| Aim of the exercise |
The records that follow are to be transcribed exactly.

---*---

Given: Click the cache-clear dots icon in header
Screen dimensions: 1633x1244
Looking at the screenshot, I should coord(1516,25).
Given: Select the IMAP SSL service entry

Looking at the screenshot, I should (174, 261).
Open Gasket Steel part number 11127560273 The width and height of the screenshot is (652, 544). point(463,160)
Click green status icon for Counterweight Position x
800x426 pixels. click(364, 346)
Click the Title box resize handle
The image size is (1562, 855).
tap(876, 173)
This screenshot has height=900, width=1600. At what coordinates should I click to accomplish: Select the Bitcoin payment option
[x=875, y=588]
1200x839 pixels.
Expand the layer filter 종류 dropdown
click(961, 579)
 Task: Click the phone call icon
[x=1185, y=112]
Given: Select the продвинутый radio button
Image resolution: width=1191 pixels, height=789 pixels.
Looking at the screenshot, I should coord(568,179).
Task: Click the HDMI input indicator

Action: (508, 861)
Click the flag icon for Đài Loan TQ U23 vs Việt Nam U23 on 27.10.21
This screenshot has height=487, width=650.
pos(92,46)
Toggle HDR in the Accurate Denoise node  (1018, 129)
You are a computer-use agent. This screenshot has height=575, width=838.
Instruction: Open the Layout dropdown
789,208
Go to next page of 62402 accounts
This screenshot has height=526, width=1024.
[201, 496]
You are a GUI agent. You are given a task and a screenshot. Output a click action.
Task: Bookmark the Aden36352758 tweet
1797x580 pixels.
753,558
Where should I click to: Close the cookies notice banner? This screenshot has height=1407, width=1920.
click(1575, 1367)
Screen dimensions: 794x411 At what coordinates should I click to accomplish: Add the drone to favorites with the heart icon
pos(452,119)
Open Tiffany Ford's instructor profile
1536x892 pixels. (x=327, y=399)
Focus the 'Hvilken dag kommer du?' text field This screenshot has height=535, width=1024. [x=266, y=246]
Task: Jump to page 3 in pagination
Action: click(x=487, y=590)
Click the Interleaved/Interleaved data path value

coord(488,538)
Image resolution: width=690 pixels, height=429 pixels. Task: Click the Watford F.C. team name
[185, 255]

---*---

| Task result |
Given: Click the cache-clear dots icon in header
Screen dimensions: 1633x1244
Looking at the screenshot, I should coord(1516,25).
Given: Select the IMAP SSL service entry

Looking at the screenshot, I should (174, 261).
Open Gasket Steel part number 11127560273 The width and height of the screenshot is (652, 544). point(463,160)
Click green status icon for Counterweight Position x
800x426 pixels. click(364, 346)
Click the Title box resize handle
The image size is (1562, 855).
tap(876, 173)
This screenshot has height=900, width=1600. At what coordinates should I click to accomplish: Select the Bitcoin payment option
[x=875, y=588]
1200x839 pixels.
Expand the layer filter 종류 dropdown
click(961, 579)
 Task: Click the phone call icon
[x=1185, y=112]
Given: Select the продвинутый radio button
Image resolution: width=1191 pixels, height=789 pixels.
Looking at the screenshot, I should coord(568,179).
Task: Click the HDMI input indicator

Action: (508, 861)
Click the flag icon for Đài Loan TQ U23 vs Việt Nam U23 on 27.10.21
This screenshot has height=487, width=650.
pos(92,46)
Toggle HDR in the Accurate Denoise node  (1018, 129)
You are a computer-use agent. This screenshot has height=575, width=838.
Instruction: Open the Layout dropdown
789,208
Go to next page of 62402 accounts
This screenshot has height=526, width=1024.
[201, 496]
You are a GUI agent. You are given a task and a screenshot. Output a click action.
Task: Bookmark the Aden36352758 tweet
1797x580 pixels.
753,558
Where should I click to: Close the cookies notice banner? This screenshot has height=1407, width=1920.
click(1575, 1367)
Screen dimensions: 794x411 At what coordinates should I click to accomplish: Add the drone to favorites with the heart icon
pos(452,119)
Open Tiffany Ford's instructor profile
1536x892 pixels. (x=327, y=399)
Focus the 'Hvilken dag kommer du?' text field This screenshot has height=535, width=1024. [x=266, y=246]
Task: Jump to page 3 in pagination
Action: click(x=487, y=590)
Click the Interleaved/Interleaved data path value

coord(488,538)
Image resolution: width=690 pixels, height=429 pixels. Task: Click the Watford F.C. team name
[185, 255]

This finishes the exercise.